Isaac lo alza di peso e lo porta fuori dalla libreria; poi sbatte la porta dietro di sé, gira il cartello con scritto "CHIUSO" verso l'esterno e si poggia con le spalle al legno. Chiude gli occhi e trae un sospiro; poi si avvicina a me con la sua solita andatura lenta. Scavalca il bancone e si ferma esattamente di fronte a me che sono ancora schiacciata lì.

Vedo le sue labbra muoversi ma non riesco a sentirlo e non appena me ne rendo conto, sono consapevole che gli attacchi di panico sono appena tornati.

Mi capitava spesso quando stavo con mia madre. Forse erano un tentativo da parte del mio corpo di difendermi dalla cattiveria di quella donna: quando il dolore diventava troppo, smettevo di ascoltarla e così non poteva più farmi male. Capitava che a volte mi strattonasse, forse per capire se la stavo ascoltando e, alla fine, se ne andava via.

Purtroppo il tutto non finiva lì: sapevo che a breve avrei iniziato ad avere problemi a respirare, che la vista mi si sarebbe appannata e che avrei persino rischiato di svenire, così chiamavo Jamie e, quando lui rispondeva ma non sentiva alcun suono da parte mia, correva da me. Letteralmente, dopo pochi minuti me lo ritrovavo davanti. Certo, è capitato che qualche volta fosse ubriaco e una volta penso che fosse a dirittura fatto, però non ha mai perso la lucidità e ha sempre saputo cosa fare.

Sapeva che non doveva avvicinarsi troppo, così si abbassava verso il mio viso ponendo i suoi occhi nei miei come se volesse dare al mio cervello la possibilità di capire chi realmente avevo di fronte. Non so cosa lo spingesse qualche minuto dopo a tirarmi a sé e stringermi in un abbraccio confortevole; potevo sentire il suo profumo e in risposta i miei muscoli iniziavano a sciogliersi ma quella sensazione non se ne andava via dal centro del petto. Lo sapevo io e lo sapeva lui. Allora mi portava fuori, sul patio e lì finalmente potevo riprendere a respirare.

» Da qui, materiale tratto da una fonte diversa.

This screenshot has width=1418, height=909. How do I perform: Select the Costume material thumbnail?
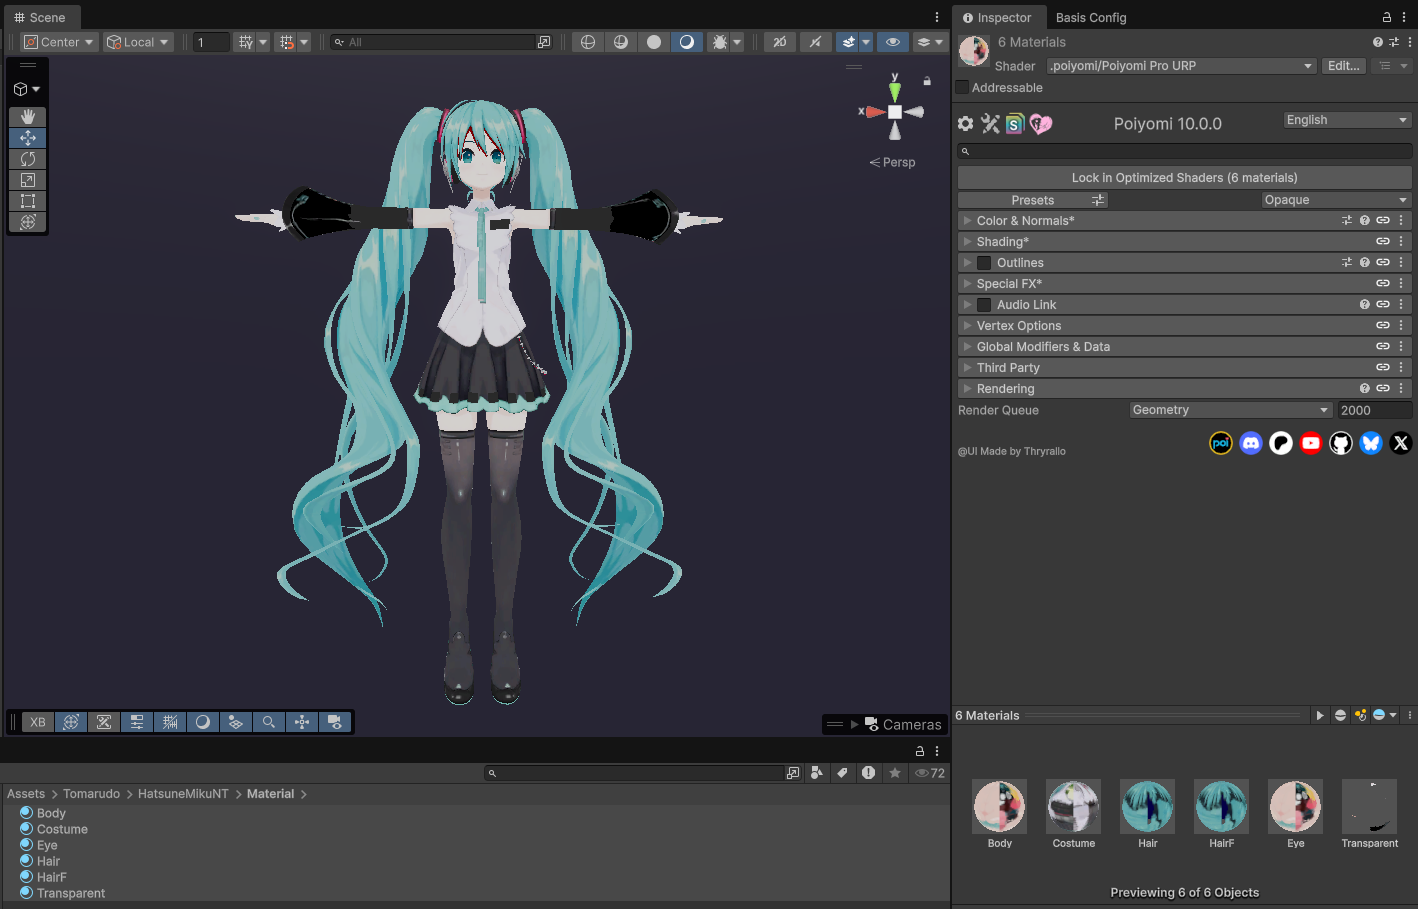click(x=1073, y=806)
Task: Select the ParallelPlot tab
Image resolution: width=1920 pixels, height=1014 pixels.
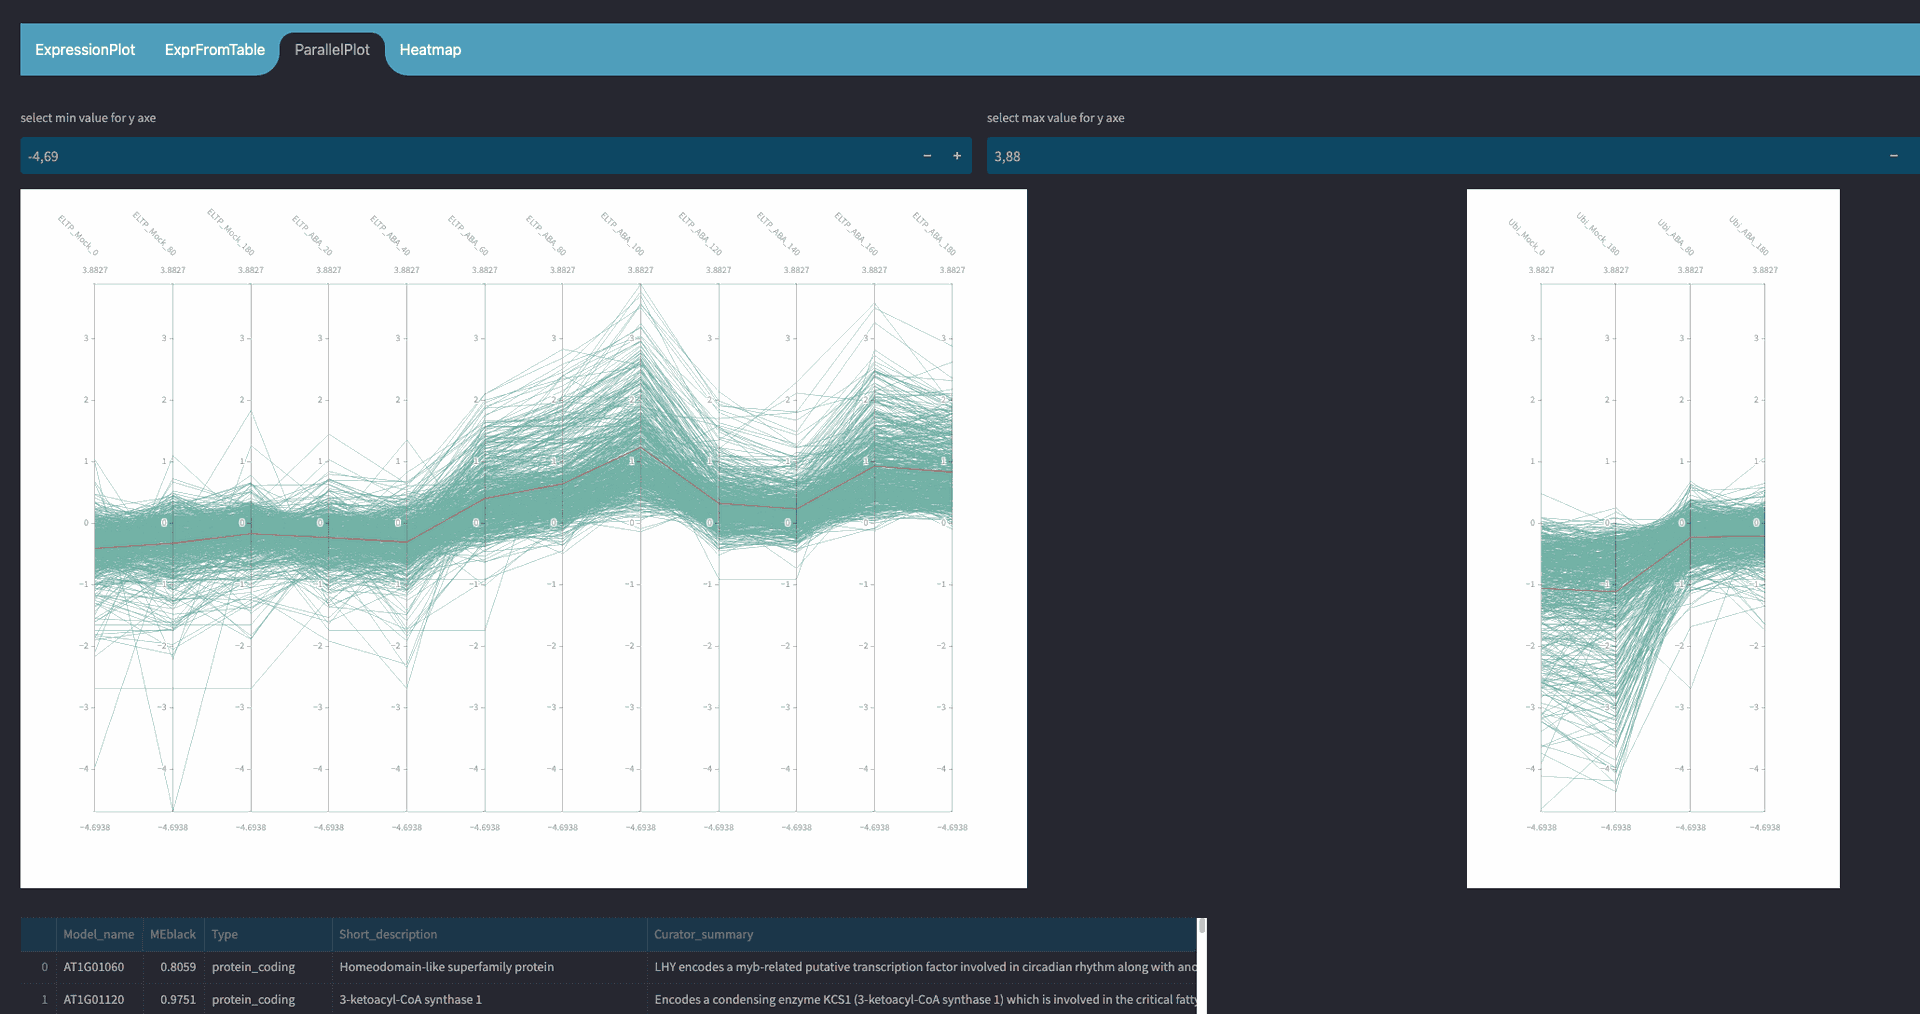Action: (332, 50)

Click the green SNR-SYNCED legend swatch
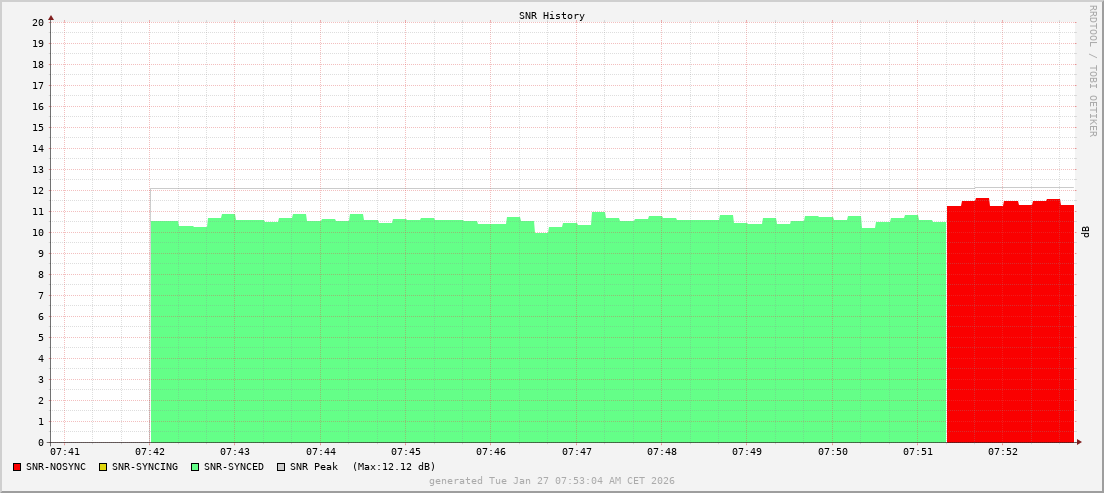coord(195,467)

Quando capiva che ero tornata in me, non mi chiedeva mai che cosa mi fosse successo; lo sapeva già. Allora se ne usciva con qualcosa che mi faceva ridere: come quella volta in cui mi disse che potevo aspettare un altro paio di minuti visto che era <<impegnato>> e io lo avevo interrotto sul più bello.

Ora ho Isaac davanti a me; non so quanto tempo sia passato da quando la mia mente mi ha portato indietro. Posso notare nei suoi occhi un velo di preoccupazione. Forse gli sembrerò strana oppure pazza oppure tutte e due le cose insieme. Però non se ne va. Si avvicina di un passo, poggia le sue mani sulla mia vita ed esercita una leggera pressione: mi sta sollevando e in attimo mi ritrovo seduta sul bancone e lui è tra le mie gambe. Finalmente ora posso guardarlo negli occhi senza dover sollevare la testa e si, quegli occhi sono davvero preoccupati. Vorrei dirgli che va tutto bene ma non posso perché non è così. Vorrei che mi tirasse fuori da questa bolla ma non so neanche io come potrebbe fare.